Au Mali, il n’existe aucun recensement des indigents (Touré, 2013). Aucune documentation n’est disponible pour informer sur les activités mises en place pour sélectionner les indigents. Pour les agents sociaux, ce sont uniquement les personnes qui font une demande d’aide institutionnelle qui sont enregistrées (Touré, 2013). Dans ce contexte il est difficile de faire une présentation exhaustive de la situation réelle.

➢ L’efficacité du ciblage/ de la sélection

L’efficacité du ciblage, c’est-à-dire la capacité à déterminer un vrai indigent fne dépend pas seulement des critères utilisés (Morestin et al., 2009). Le ciblage serait plus efficace, lorsque les critères choisis sont clairs et précis, lorsque plusieurs indicateurs sont utilisés pour désigner plusieurs dimensions de l’indigence et lorsque le processus communautaire est complété par le processus administratif. Le ciblage serait également efficace en l’absence de conflit entre l’identification des pauvres et la viabilité des services offerts et lorsque le ciblage tient compte du contexte local de pauvreté (Ridde et al., 2009).

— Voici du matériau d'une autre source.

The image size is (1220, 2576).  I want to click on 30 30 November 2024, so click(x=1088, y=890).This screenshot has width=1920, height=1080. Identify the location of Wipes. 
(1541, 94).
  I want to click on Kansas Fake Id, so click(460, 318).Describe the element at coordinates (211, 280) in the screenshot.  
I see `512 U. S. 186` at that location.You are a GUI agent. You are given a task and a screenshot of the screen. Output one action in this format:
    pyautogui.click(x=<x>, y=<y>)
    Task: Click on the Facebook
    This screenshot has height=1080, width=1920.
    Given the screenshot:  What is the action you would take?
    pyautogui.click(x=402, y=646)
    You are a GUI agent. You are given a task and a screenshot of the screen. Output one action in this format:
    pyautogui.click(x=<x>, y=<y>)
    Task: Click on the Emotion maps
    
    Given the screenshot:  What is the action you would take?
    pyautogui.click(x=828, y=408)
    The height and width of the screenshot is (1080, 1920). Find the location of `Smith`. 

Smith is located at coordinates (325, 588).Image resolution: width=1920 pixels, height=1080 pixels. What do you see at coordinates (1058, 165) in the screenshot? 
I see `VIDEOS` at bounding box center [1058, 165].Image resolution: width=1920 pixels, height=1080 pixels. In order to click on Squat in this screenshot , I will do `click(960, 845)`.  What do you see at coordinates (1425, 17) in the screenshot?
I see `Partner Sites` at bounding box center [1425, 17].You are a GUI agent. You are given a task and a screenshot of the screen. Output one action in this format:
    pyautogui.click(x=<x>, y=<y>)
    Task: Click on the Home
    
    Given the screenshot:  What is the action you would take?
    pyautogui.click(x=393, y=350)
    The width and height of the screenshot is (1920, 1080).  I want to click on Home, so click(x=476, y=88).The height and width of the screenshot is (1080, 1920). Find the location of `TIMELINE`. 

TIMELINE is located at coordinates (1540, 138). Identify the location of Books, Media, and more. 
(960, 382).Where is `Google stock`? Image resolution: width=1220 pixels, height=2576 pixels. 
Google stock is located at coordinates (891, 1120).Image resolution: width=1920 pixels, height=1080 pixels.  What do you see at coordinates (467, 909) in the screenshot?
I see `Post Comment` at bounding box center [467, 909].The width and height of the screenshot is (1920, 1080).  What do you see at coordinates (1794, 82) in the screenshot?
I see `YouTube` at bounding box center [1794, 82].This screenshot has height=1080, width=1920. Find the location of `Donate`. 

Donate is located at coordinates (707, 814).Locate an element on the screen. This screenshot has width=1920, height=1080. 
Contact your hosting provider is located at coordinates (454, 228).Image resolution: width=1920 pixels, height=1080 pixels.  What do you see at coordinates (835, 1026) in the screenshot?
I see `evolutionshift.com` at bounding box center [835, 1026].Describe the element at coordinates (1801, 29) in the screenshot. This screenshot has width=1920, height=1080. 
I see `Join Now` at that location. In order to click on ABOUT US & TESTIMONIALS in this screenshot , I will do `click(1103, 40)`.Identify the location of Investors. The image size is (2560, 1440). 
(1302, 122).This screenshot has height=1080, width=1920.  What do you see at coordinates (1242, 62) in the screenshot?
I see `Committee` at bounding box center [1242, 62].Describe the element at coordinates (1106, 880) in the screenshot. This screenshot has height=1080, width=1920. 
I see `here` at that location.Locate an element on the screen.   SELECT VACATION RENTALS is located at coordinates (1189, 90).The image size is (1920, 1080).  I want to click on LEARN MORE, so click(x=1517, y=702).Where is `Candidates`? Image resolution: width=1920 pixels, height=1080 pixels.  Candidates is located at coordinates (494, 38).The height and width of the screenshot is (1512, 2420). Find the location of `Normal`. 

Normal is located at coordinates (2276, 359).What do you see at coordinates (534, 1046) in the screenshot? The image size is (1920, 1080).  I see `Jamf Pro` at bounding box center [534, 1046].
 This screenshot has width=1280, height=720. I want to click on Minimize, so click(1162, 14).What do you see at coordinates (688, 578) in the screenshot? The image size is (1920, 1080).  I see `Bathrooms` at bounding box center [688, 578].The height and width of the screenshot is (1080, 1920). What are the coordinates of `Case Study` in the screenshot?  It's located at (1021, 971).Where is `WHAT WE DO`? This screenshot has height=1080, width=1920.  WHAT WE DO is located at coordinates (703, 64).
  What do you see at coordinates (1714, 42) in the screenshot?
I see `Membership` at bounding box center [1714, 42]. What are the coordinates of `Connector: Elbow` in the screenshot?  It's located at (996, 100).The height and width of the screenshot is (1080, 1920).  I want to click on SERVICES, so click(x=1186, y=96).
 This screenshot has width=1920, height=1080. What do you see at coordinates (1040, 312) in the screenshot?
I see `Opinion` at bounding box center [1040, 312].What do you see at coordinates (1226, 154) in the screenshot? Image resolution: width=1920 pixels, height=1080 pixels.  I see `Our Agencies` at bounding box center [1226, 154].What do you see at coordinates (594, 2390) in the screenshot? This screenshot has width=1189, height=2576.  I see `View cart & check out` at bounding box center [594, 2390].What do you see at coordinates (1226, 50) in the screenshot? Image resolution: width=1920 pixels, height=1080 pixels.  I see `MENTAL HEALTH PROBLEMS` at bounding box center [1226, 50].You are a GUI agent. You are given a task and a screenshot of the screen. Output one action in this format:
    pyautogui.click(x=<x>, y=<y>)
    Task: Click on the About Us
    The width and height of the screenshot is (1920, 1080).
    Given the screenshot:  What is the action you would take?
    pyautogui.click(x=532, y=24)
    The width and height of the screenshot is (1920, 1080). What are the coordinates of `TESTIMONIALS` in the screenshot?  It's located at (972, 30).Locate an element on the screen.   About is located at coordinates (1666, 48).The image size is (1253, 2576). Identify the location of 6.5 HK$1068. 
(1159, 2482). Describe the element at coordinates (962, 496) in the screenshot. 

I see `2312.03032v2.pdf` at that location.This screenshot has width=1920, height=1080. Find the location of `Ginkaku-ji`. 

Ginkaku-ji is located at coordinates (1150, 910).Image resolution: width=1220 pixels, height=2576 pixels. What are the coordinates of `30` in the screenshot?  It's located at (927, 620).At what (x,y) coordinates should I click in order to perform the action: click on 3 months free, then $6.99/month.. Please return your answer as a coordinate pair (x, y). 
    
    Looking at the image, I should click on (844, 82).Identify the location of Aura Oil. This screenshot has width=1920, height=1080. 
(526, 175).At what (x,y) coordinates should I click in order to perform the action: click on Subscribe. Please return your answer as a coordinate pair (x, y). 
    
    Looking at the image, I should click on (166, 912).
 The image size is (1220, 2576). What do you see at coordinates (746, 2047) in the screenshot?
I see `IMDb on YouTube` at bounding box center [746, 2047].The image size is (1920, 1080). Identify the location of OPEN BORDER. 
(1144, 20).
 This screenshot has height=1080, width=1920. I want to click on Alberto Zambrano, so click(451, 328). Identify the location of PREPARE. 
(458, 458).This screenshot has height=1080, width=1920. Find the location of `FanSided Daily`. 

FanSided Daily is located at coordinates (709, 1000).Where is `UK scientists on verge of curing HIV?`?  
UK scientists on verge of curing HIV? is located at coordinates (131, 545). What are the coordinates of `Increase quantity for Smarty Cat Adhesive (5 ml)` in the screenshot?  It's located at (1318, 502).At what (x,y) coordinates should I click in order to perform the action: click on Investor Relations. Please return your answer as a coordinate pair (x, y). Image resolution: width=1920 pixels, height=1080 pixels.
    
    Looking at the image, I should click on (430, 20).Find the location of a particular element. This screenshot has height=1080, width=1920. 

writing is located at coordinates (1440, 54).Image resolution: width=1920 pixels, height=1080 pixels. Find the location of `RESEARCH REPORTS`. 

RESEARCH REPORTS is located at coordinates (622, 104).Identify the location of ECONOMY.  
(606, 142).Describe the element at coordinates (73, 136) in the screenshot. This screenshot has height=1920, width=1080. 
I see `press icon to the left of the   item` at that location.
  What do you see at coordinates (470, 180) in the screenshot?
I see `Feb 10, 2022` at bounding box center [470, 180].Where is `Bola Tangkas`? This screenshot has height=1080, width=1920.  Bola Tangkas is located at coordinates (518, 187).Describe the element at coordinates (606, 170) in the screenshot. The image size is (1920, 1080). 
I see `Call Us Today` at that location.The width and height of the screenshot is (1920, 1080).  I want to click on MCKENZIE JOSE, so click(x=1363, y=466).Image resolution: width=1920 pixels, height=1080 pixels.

Une ancienne synthèse des écrits sur le sujet a montré que dans la pratique, les erreurs de sélection sont fréquentes (Bitran & Giedion, 2003). Les stratégies les plus précises sont souvent très couteuses (G. C. Aryeetey, C. Jehu-Appiah, E. Spaan, I. Agyepong, & R. Baltussen,

2012). Il s’agit donc de trouver l’équilibre entre la précision du ciblage et son cout tout en évitant au maximum d’exclure les vrais indigents (Bitran & Giedion, 2003; Hanson, Worrall, & Wiseman, 2007).

Par ailleurs, le type de région où se déroule la sélection peut avoir une influence sur son efficacité (G. C. Aryeetey et al., 2012). Au Ghana, le Means testing (MT) s’est révélé plus efficace dans les régions urbaine et semi-urbaine alors que le ciblage géographique s’est avéré plus efficace dans les régions rurales où la pauvreté est répandue (G. C. Aryeetey et al., 2012; Jehu-Appiah et al., 2010).

Les recherches évaluant l’efficacité du ciblage sont très rares en Afrique, des études sur le sujet sont pertinentes, car il est important que les indigents bénéficient réellement des interventions qui leur sont destinées.